-- WRITTEN EXERCISE --
Copy the items below word for word, starting at the line that contains "Where should I click to: Like" and ending at the line that contains "[x=380, y=757]", with both of those lines included.

-- GIVEN RECORDS --

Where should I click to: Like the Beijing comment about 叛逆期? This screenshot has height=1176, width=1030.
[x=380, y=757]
---
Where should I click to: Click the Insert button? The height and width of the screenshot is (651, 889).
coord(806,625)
* * *
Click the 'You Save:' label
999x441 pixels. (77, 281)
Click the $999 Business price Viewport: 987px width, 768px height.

-- THE RESULT --
Where should I click to: Like the Beijing comment about 叛逆期? This screenshot has height=1176, width=1030.
[x=380, y=757]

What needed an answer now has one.